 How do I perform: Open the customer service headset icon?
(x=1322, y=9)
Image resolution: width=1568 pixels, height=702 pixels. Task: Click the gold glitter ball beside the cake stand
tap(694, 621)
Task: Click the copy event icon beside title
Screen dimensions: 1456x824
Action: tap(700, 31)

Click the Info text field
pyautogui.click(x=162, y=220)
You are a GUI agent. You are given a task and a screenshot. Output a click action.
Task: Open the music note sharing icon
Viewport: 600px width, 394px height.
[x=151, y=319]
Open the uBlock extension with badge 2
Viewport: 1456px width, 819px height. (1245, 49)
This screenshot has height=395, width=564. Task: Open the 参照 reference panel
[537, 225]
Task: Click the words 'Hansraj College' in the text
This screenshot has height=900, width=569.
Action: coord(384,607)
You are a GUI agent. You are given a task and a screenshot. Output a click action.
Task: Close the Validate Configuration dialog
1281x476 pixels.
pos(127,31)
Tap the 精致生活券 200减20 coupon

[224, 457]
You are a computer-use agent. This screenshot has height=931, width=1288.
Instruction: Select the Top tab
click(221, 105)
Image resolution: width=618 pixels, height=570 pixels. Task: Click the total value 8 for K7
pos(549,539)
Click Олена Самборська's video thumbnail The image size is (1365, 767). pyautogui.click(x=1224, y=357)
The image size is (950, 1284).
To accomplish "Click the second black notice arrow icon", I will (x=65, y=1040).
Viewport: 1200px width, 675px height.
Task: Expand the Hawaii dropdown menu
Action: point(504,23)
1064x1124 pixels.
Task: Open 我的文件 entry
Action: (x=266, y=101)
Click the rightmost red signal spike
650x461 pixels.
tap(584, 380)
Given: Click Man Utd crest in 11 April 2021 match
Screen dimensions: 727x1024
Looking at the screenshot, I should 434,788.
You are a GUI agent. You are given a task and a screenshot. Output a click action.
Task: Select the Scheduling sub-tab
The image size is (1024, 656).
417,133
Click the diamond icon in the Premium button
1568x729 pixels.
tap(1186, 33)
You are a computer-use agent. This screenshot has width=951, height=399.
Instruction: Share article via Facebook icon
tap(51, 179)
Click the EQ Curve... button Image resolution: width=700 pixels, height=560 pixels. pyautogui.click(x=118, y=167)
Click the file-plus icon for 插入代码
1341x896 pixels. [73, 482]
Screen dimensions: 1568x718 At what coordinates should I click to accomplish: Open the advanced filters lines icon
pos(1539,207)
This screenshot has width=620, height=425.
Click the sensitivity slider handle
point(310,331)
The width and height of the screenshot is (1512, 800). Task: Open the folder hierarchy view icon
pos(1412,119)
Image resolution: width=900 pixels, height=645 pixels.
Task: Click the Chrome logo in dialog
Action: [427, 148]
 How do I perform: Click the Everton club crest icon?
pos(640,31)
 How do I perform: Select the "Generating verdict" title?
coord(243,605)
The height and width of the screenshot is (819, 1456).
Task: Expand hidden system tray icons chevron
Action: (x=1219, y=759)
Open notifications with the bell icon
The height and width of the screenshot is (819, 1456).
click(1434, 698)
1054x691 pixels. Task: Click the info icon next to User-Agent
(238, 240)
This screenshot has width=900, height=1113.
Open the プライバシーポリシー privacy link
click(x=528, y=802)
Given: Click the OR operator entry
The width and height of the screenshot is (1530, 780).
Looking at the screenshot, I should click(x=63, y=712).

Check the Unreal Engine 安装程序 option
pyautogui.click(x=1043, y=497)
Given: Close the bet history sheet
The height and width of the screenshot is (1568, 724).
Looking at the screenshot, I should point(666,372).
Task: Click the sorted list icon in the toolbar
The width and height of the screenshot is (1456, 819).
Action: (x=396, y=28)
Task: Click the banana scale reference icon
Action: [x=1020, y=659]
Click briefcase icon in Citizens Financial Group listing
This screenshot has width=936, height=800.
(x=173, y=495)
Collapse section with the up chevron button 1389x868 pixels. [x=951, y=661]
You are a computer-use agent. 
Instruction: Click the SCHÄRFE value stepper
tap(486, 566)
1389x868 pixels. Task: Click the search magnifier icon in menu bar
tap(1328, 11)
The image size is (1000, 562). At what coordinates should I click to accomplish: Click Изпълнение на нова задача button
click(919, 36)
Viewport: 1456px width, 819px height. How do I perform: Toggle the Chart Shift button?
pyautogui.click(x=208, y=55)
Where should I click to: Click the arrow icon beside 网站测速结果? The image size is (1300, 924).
*-*-*
◆ **Task brief**
Return the lines from the line that contains "Click the file-plus icon for 插入代码" through the line that contains "Action: [427, 148]", reproducing each one verbatim.

◆ **Output for this exercise**
Click the file-plus icon for 插入代码
1341x896 pixels. [73, 482]
Screen dimensions: 1568x718 At what coordinates should I click to accomplish: Open the advanced filters lines icon
pos(1539,207)
This screenshot has width=620, height=425.
Click the sensitivity slider handle
point(310,331)
The width and height of the screenshot is (1512, 800). Task: Open the folder hierarchy view icon
pos(1412,119)
Image resolution: width=900 pixels, height=645 pixels.
Task: Click the Chrome logo in dialog
Action: [427, 148]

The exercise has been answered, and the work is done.